━━━━━ Extracted information ━━━━━

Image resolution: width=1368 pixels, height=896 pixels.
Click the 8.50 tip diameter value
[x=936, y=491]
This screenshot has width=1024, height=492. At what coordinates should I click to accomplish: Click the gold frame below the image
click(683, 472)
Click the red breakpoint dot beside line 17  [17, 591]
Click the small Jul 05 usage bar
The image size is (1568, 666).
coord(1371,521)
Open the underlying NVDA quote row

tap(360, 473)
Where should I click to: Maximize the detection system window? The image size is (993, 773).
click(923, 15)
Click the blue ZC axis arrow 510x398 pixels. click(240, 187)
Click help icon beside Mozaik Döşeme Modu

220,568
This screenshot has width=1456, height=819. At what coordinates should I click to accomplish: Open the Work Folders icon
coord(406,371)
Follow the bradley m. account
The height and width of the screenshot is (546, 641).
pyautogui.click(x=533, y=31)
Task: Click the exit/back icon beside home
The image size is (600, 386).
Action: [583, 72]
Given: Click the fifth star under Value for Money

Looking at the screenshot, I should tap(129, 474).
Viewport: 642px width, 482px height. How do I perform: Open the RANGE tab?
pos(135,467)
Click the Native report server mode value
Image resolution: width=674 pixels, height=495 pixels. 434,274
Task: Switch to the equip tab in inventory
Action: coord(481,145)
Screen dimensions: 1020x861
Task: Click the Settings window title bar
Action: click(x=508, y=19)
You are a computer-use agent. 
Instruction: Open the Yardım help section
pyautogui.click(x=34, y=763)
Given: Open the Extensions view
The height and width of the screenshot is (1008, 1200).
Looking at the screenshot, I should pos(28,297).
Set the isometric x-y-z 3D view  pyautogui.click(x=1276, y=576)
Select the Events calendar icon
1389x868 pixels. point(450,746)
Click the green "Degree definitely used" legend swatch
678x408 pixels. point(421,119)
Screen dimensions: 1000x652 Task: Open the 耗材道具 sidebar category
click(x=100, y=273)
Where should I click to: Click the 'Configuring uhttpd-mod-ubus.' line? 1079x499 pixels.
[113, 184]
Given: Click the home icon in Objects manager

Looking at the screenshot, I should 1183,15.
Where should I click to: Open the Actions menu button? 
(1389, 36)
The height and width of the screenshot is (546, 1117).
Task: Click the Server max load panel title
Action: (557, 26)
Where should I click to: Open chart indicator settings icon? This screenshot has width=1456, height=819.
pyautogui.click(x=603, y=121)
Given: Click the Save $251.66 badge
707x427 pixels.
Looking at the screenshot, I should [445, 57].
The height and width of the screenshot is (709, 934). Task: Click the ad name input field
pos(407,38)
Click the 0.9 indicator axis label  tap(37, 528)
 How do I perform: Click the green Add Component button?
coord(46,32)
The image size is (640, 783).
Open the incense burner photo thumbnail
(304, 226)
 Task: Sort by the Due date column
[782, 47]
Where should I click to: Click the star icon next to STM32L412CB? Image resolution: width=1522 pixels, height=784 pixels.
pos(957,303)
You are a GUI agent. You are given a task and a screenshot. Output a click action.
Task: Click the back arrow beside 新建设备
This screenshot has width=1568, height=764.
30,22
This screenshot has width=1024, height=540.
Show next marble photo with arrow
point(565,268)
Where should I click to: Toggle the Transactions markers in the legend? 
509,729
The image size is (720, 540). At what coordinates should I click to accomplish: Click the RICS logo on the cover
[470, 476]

━━━━━

* [The request]: Copy every one of the rows above, keeping each character unchanged.

* [Response]:
Image resolution: width=1368 pixels, height=896 pixels.
Click the 8.50 tip diameter value
[x=936, y=491]
This screenshot has width=1024, height=492. At what coordinates should I click to accomplish: Click the gold frame below the image
click(683, 472)
Click the red breakpoint dot beside line 17  [17, 591]
Click the small Jul 05 usage bar
The image size is (1568, 666).
coord(1371,521)
Open the underlying NVDA quote row

tap(360, 473)
Where should I click to: Maximize the detection system window? The image size is (993, 773).
click(923, 15)
Click the blue ZC axis arrow 510x398 pixels. click(240, 187)
Click help icon beside Mozaik Döşeme Modu

220,568
This screenshot has width=1456, height=819. At what coordinates should I click to accomplish: Open the Work Folders icon
coord(406,371)
Follow the bradley m. account
The height and width of the screenshot is (546, 641).
pyautogui.click(x=533, y=31)
Task: Click the exit/back icon beside home
The image size is (600, 386).
Action: [583, 72]
Given: Click the fifth star under Value for Money

Looking at the screenshot, I should tap(129, 474).
Viewport: 642px width, 482px height. How do I perform: Open the RANGE tab?
pos(135,467)
Click the Native report server mode value
Image resolution: width=674 pixels, height=495 pixels. 434,274
Task: Switch to the equip tab in inventory
Action: coord(481,145)
Screen dimensions: 1020x861
Task: Click the Settings window title bar
Action: click(x=508, y=19)
You are a computer-use agent. 
Instruction: Open the Yardım help section
pyautogui.click(x=34, y=763)
Given: Open the Extensions view
The height and width of the screenshot is (1008, 1200).
Looking at the screenshot, I should pos(28,297).
Set the isometric x-y-z 3D view  pyautogui.click(x=1276, y=576)
Select the Events calendar icon
1389x868 pixels. point(450,746)
Click the green "Degree definitely used" legend swatch
678x408 pixels. point(421,119)
Screen dimensions: 1000x652 Task: Open the 耗材道具 sidebar category
click(x=100, y=273)
Where should I click to: Click the 'Configuring uhttpd-mod-ubus.' line? 1079x499 pixels.
[113, 184]
Given: Click the home icon in Objects manager

Looking at the screenshot, I should 1183,15.
Where should I click to: Open the Actions menu button? 
(1389, 36)
The height and width of the screenshot is (546, 1117).
Task: Click the Server max load panel title
Action: (557, 26)
Where should I click to: Open chart indicator settings icon? This screenshot has width=1456, height=819.
pyautogui.click(x=603, y=121)
Given: Click the Save $251.66 badge
707x427 pixels.
Looking at the screenshot, I should [445, 57].
The height and width of the screenshot is (709, 934). Task: Click the ad name input field
pos(407,38)
Click the 0.9 indicator axis label  tap(37, 528)
 How do I perform: Click the green Add Component button?
coord(46,32)
The image size is (640, 783).
Open the incense burner photo thumbnail
(304, 226)
 Task: Sort by the Due date column
[782, 47]
Where should I click to: Click the star icon next to STM32L412CB? Image resolution: width=1522 pixels, height=784 pixels.
pos(957,303)
You are a GUI agent. You are given a task and a screenshot. Output a click action.
Task: Click the back arrow beside 新建设备
This screenshot has width=1568, height=764.
30,22
This screenshot has width=1024, height=540.
Show next marble photo with arrow
point(565,268)
Where should I click to: Toggle the Transactions markers in the legend? 
509,729
The image size is (720, 540). At what coordinates should I click to accomplish: Click the RICS logo on the cover
[470, 476]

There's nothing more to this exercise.